No me chilles que no te veo. Así fue la segunda parte
Tras el empate a dos de Riazor y la consecuente eliminación del Valencia de la copa, solo puedo decir que a Unai le sale todo al revés. Emery renunció a la copa tras la derrota de Mestalla, por eso alineó a Vicente, Zigic, Fernandes, Moya, Miguel y se dejó en casa a Mata y Bruno y en el banquillo a Villa, Banega y compañia.
Unai pensó que la liga es lo que importa y que el partido del sábado ante el Villarreal es más importante que el de esta noche ante el Depor, algo que puedo entender, no hay plantilla para tres competiciones porque hay diez jugadores que no están por la labor. Pero los reservas se pusieron las pilas y con dos centros magnífícos de Miguel, Nikola Zigic remontaba la eliminatoria en apenas 30 minutos.
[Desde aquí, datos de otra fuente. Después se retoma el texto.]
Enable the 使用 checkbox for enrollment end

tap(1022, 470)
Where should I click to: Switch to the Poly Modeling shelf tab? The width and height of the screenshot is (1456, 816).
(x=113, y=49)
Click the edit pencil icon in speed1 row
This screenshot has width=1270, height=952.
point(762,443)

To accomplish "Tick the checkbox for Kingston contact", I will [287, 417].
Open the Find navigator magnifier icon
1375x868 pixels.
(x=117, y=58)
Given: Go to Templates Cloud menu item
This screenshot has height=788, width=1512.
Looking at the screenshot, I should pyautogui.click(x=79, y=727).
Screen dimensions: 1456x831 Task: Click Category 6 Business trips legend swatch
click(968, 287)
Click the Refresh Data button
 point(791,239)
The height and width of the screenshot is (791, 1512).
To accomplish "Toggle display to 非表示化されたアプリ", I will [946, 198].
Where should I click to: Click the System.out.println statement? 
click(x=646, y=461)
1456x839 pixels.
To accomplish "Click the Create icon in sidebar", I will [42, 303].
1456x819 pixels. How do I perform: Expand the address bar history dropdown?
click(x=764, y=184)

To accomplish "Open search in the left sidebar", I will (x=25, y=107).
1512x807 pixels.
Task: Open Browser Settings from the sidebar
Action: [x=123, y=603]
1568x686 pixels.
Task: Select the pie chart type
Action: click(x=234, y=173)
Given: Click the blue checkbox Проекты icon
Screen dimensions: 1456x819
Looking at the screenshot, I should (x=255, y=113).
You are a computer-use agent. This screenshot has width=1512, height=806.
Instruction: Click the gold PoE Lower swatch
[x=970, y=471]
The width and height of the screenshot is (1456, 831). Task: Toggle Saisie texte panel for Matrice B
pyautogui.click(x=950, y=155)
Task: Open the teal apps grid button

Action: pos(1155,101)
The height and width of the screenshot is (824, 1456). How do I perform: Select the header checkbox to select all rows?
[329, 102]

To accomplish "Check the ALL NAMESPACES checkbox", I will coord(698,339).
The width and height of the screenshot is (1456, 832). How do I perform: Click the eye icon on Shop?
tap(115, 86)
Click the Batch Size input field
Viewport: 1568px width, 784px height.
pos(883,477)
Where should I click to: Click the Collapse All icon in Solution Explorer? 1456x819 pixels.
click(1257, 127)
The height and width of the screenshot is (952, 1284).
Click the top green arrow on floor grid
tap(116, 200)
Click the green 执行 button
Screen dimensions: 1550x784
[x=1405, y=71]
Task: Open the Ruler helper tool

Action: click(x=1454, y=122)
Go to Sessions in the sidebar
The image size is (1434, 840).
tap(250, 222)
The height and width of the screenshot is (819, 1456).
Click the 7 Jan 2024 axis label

A partir de ahí, Unai se lo tomó en serio, pensó que ya que todo se ponía de cara lo mejor sería aprvechar la ocasión y seguir adelante en la eliminatoria. Y es ahí donde llegó el problema, porque Unai hizo lo que siempre hace cuando el equipo va por delante en el marcador, dejar que el mediocampo se funda, permitir que Miguel se muera en el campo, ver como Vicente y Silva se diluyen y no reaccionar hasta que llega la reacción del contrario.
Si señor. Cuando quiso perder, el equipo se adelantó por dos veces en el marcador y cuando quiso jugar a entrenador facilitó la remontada del Depor, como el día del AT. Madrid, del Sporting, del Eslavia, etc.
Por eso, un consejo, que no juegue más a entrenador, que lea los blogs y haga lo que cualquier aficionado de a pie haría, es decir, aplicar el sentido común.
Liberados de la copa, hay que ganar al Villarreal y meter más tierra de por medio con el Sevilla que, para los que gustan de las apuestas, apunten la goleada que le puede caer en el Nou Camp.